But Iceberg is just a series of manifest lists and manifest files that point to the actual data files. Metadata files do keep pointers to table and partition statistics (usually Puffin files) for enhanced performance, but readers (query engines) need to understand and use them.

The performance of querying an Iceberg table is primarily driven by how efficiently a query engine can navigate table metadata to locate the relevant data files, how many of those files ultimately need to be opened, and how effectively predicates and partition pruning are applied to minimise that set. Efficient metadata access and caching are critical, as every query relies on metadata scans to avoid unnecessary file reads.
Moreover, as data gets ingested into Iceberg tables, the number of underlying files grows rapidly. When these files remain small and fragmented, each query pays the price by opening and scanning far more objects than necessary, increasing latency and storage overhead. This small files problem makes ongoing table maintenance — such as compaction — critical for keeping data lakes performant.
The small files problem affects all engines querying Iceberg tables, but it manifests differently in Trino vs. StarRocks. Trino typically scans Iceberg tables directly in object storage and must pay the cost of opening and reading many small files at query time, making performance highly sensitive to table maintenance. StarRocks, by contrast, mitigates this overhead through metadata caching, local execution, and optional materialisation and compaction strategies, reducing the impact of fragmented file layouts on query latency.
StarRocks also has another lever for alleviating this remote object storage cost — via strategies such as hot / cold data separation, where the most recent data is streamed into internal StarRocks tables in real time and older data gets tiered to Iceberg and only queried if needed. As a bonus, this technique also enables realtime analytics out of the box and a full streamhouse architecture backed by a single system — StarRocks. Since Iceberg itself is not yet optimised for realtime ingestion (as it only exacerbates the small files problem mentioned above), the newest data must be served from a separate source that is performant for streamed data loading. In contrast, with Trino, realtime analytics would only be viable if we were to also federate to Kafka or an OLTP data source.
Let's see how this would look like in practice, through experiments that we have tried out at Fresha. Integrating an external Iceberg catalog into our StarRocks cluster allowed us to:
- leverage existing models from Snowflake for use cases that allowed relaxed data freshness. We just exported tables from our warehouse in Iceberg, and read them in StarRocks, providing clients with a unified SQL access.
- improve query latency for our realtime reports and analytics via hot / cold data separation.

LISTED RECORDS:
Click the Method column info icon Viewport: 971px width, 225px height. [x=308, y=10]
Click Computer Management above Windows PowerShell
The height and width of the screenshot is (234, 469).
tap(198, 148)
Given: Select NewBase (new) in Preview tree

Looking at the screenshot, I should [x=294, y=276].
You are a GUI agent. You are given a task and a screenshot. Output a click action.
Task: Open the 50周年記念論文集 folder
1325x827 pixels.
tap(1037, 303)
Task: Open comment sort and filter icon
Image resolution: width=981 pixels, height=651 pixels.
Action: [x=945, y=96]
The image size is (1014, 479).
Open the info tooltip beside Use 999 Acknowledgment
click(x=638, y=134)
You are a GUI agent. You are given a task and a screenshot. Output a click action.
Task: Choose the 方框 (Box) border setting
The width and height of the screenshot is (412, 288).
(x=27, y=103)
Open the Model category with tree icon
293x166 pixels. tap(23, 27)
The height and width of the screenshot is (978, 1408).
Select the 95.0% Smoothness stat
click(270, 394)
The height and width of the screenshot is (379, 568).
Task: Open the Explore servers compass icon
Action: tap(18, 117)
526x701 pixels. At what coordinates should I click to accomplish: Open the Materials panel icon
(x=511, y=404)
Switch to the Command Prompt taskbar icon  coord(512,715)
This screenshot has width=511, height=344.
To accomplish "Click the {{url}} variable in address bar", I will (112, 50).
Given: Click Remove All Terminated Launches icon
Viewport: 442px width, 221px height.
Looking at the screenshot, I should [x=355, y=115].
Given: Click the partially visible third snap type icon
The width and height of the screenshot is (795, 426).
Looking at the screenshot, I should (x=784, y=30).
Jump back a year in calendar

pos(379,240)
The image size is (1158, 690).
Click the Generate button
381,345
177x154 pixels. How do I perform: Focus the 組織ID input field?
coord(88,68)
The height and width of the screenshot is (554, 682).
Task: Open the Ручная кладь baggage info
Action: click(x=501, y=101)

GOALS:
1 - In the Iceberg passage, what type of file usually holds table and partition statistics?
2 - Write out the rows, beginning at the line that contains "526x701 pixels. At" and ending after the final row.
The Iceberg passage and the rows are unrelated to each other.

WRITTEN RESPONSES:
1 - Puffin files.

2 -
526x701 pixels. At what coordinates should I click to accomplish: Open the Materials panel icon
(x=511, y=404)
Switch to the Command Prompt taskbar icon  coord(512,715)
This screenshot has width=511, height=344.
To accomplish "Click the {{url}} variable in address bar", I will (112, 50).
Given: Click Remove All Terminated Launches icon
Viewport: 442px width, 221px height.
Looking at the screenshot, I should [x=355, y=115].
Given: Click the partially visible third snap type icon
The width and height of the screenshot is (795, 426).
Looking at the screenshot, I should (x=784, y=30).
Jump back a year in calendar

pos(379,240)
The image size is (1158, 690).
Click the Generate button
381,345
177x154 pixels. How do I perform: Focus the 組織ID input field?
coord(88,68)
The height and width of the screenshot is (554, 682).
Task: Open the Ручная кладь baggage info
Action: click(x=501, y=101)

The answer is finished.